◆ **TEXT SECTION**
Horns seem to me to be a solution in search of a problem. And for home audio, maybe all the "problems" can be solved better in other ways. Two exceptions are: (1) a bass horn which seems to me a natural home for horns (did I say it had to be feasible?) and (2) control of directionality (but these days, directional control is taking second place to robust ambience) .

Ben
 
The abrupt change in profile creates diffraction. The purpose of this is to get a wide coverage angle at high frequencies. A constant coverage angle is a requirement in sound reinforcement applications.

For home or studio applications this is not the case. The direct response of the speaker should be flat on the listening axis (with a 15° toe-in, thus at 15°), but the total response (including all reverberations) should be flat from 160 Hz to 1 kHz and then drop above 2.5 kHz at a rate of -1 to -2.5 dB/octave. The corner frequency can be anywhere between 1 and 2.5 kHz and a linear fit of the drop-off of the total response should result in a -6 to -10 dB crossing at 20 kHz. The majority of loudspeakers that sound neutral fulfill this requirement (LS3/5, LS50, Revel ...).

◆ **WHAT TO WORK ON**
1) Answer these questions from the horn loudspeaker discussion.
(a) What is named as a natural home for horns?
(b) What does the abrupt change in profile create?
(c) What toe-in angle is given for the listening axis?
2) Echo the horn loudspeaker discussion word for word, starting with "The abrupt change" and going on through "LS50, Revel ...).".
The material after this text has no role here.

◆ **DATA SECTION**
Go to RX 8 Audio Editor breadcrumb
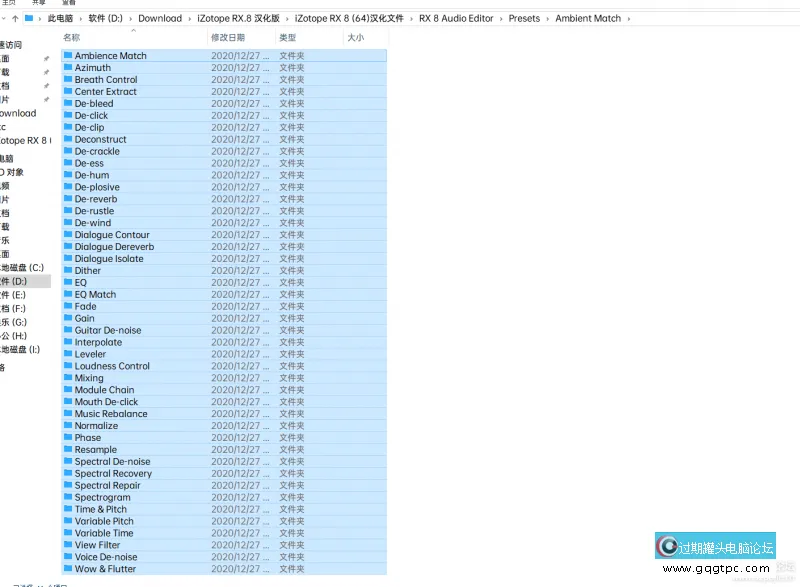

◆ **SOLUTIONS TO EACH TASK**
1)
(a) A bass horn.
(b) Diffraction.
(c) 15°.

2)
The abrupt change in profile creates diffraction. The purpose of this is to get a wide coverage angle at high frequencies. A constant coverage angle is a requirement in sound reinforcement applications.

For home or studio applications this is not the case. The direct response of the speaker should be flat on the listening axis (with a 15° toe-in, thus at 15°), but the total response (including all reverberations) should be flat from 160 Hz to 1 kHz and then drop above 2.5 kHz at a rate of -1 to -2.5 dB/octave. The corner frequency can be anywhere between 1 and 2.5 kHz and a linear fit of the drop-off of the total response should result in a -6 to -10 dB crossing at 20 kHz. The majority of loudspeakers that sound neutral fulfill this requirement (LS3/5, LS50, Revel ...).